Transaction Demarcation

The EJB framework supports three types of transaction demarcation.

  • Declarative Demarcation: This is also called as container managed demarcation. The container demarcates transactions on behalf of the bean. The required attribute is specified in a deployment descriptor at the time of deploying the bean on an EJB server. The bean can use the javax.ejb.EJBContext.setRollbackOnly() method to mark the transaction for rollback.
  • Bean Managed Demarcation: This is similar to the client-managed demarcation.
  • Client Managed Demarcation: Java clients can use the javax.transaction.UserTransaction interface to demarcate transactions programmatically.

Resource Enlistment

Resource enlistment is automatic with EJB. The EJB containers automatically enlists connections to EJB-aware resource managers whenever a bean obtains a connection.

Application Synchronization

The EJB specification provides the javax.ejb.SessionSynchronization interface for application synchronization. When implemented by a bean, the container calls the afterBegin, beforeCompletion and afterCompletion methods for application synchronization during the two-phase commit process.

There are several vendors who currently offer application servers complying to the EJB 1.0 specification. Some of the products are WebLogic from BEA Systems Inc., GemStone/J from GemStone Systems Inc., NetDynamics from Sun Microsystems Inc., Oracle Application Server from Oracle Corporation, and PowerTier for EJB from Persistence Software Inc.. Refer to the EJB Directory for a listing of EJB application servers and EJB-aware database servers. The specification is currently undergoing a major overhaul, and products complying to the new standard are expected by late 1999 or early 2000.

In summary, the EJB framework provides features almost similar to the MTS. Both the technologies allow component-based transactional distributed applications, and abstract the process of transaction demarcation from application components.

Conclusion

Transaction processing has always been complex and critical. However, with the advent of MTS and EJB, transaction processing has caught the interest and attention of both developers and IT organizations simultaneously.
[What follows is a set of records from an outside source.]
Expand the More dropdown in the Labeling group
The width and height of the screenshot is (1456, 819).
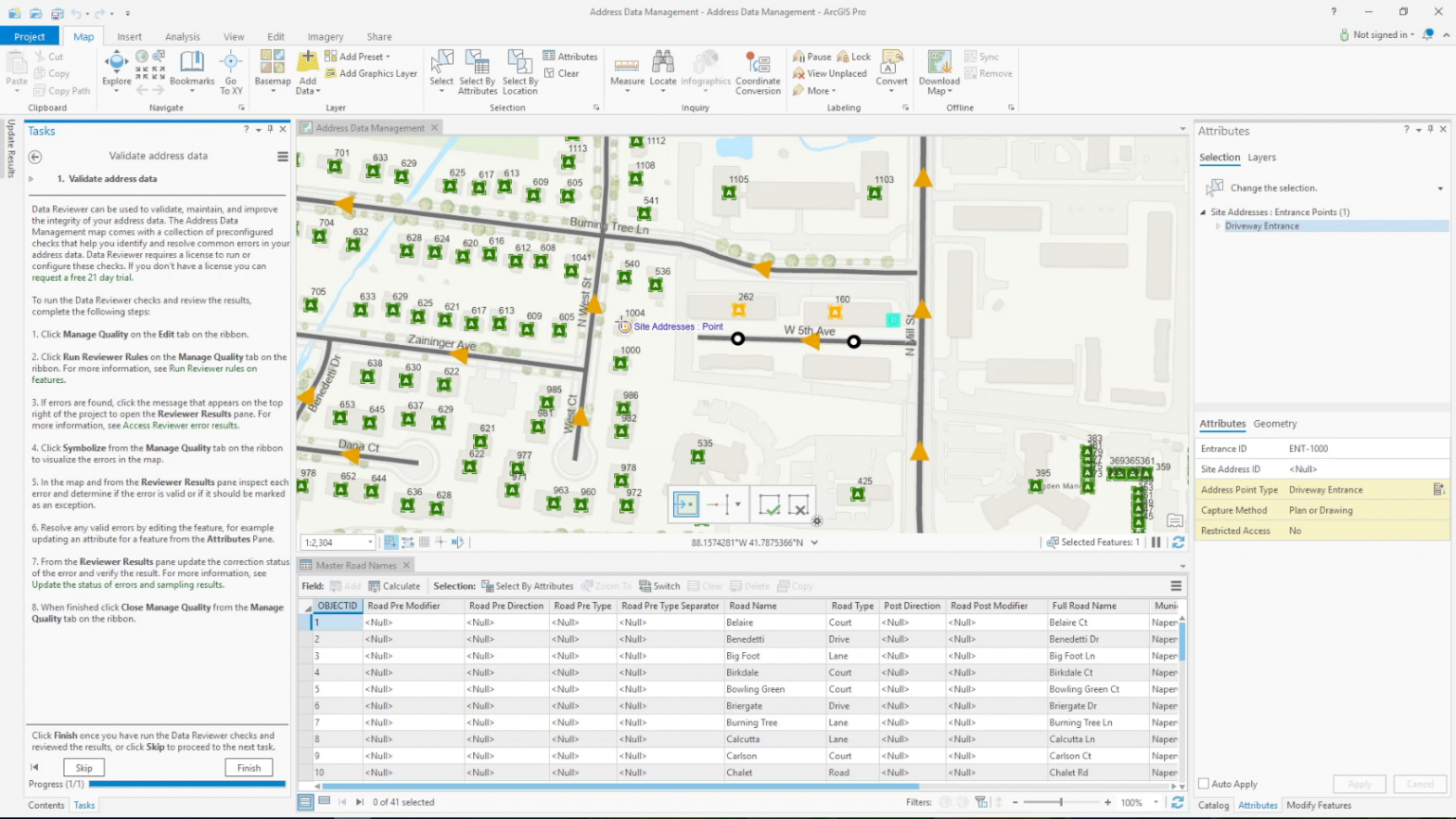817,90
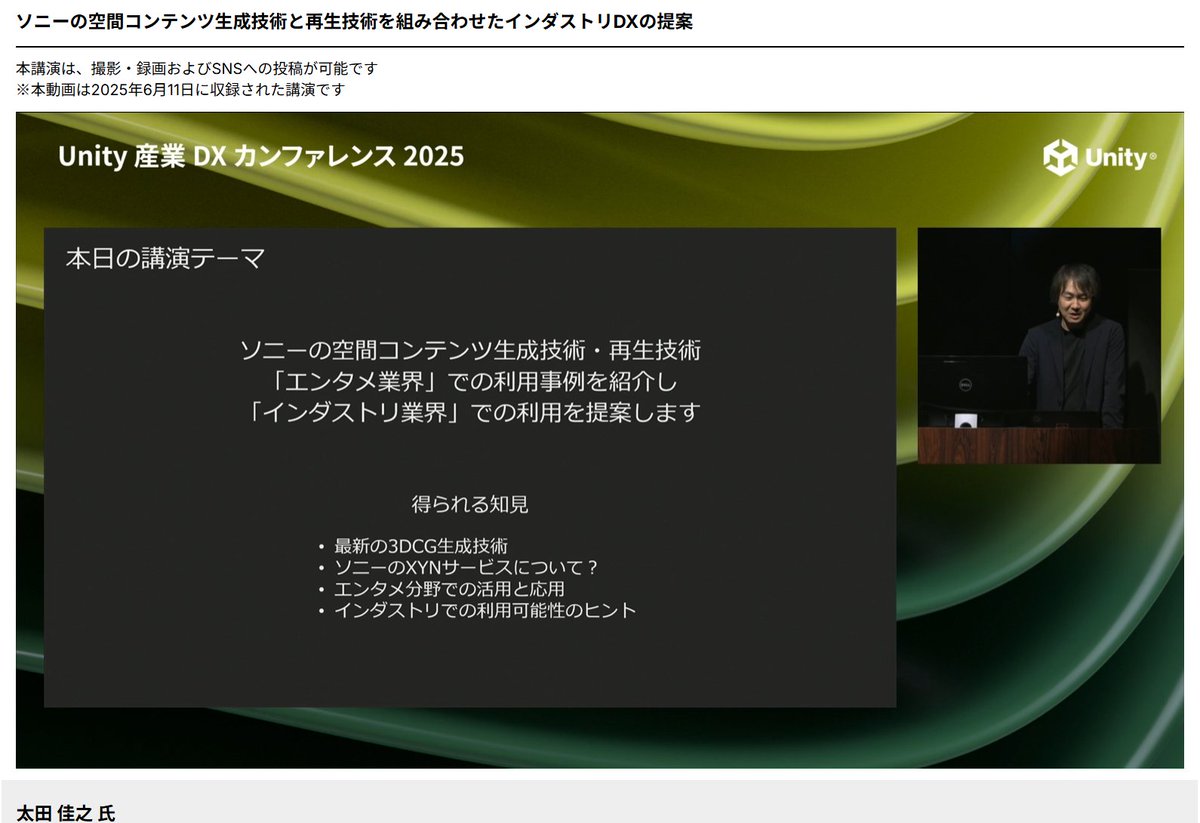Click Unity 産業 DX カンファレンス 2025 banner text

(262, 156)
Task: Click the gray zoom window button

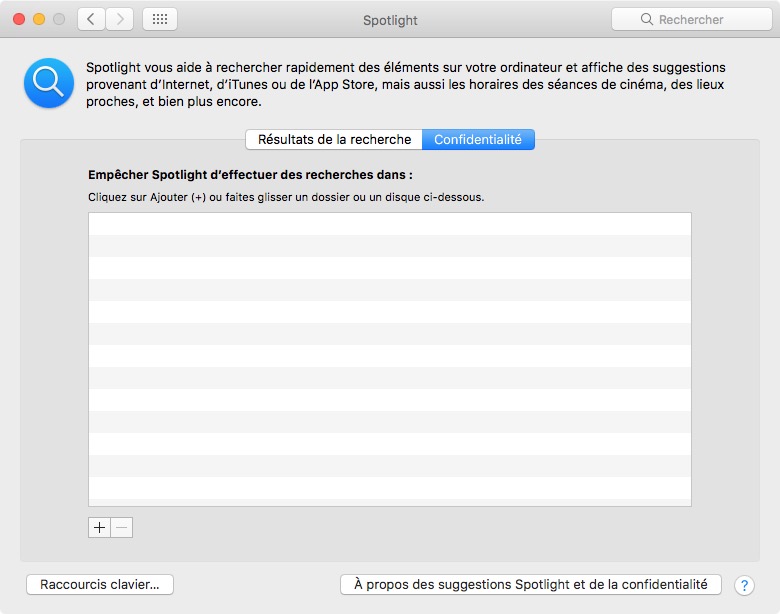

This is not without reason. These recent technologies simplify distributed transaction management, and are fueled by three major developments:

  • Distributed Computing: The two competing distributed computing models (CORBA and COM/DCOM) simplified distributed computing.
  • Component Based Development: Based on the above interface centric paradigms, component based distributed application development
    has become a reality.
  • Object Orientation: The maturity of object-oriented programming assisted by design patterns and frameworks, made implementation of these technologies feasible.

In addition, these technologies address the scalability and robustness that are required for today’s enterprise applications.

The purpose of this document is to focus on the issues and concepts involved in distributed transaction management. By no means this is a comprehensive enough to cover all the finer details of the underlying technologies. At the same time, this document does not attempt to compare technologies, but attempts to map various concepts to each of the technologies. Only the nuts and the bolts are discussed, not how nuts and bolts are made, and not how machines are built with them.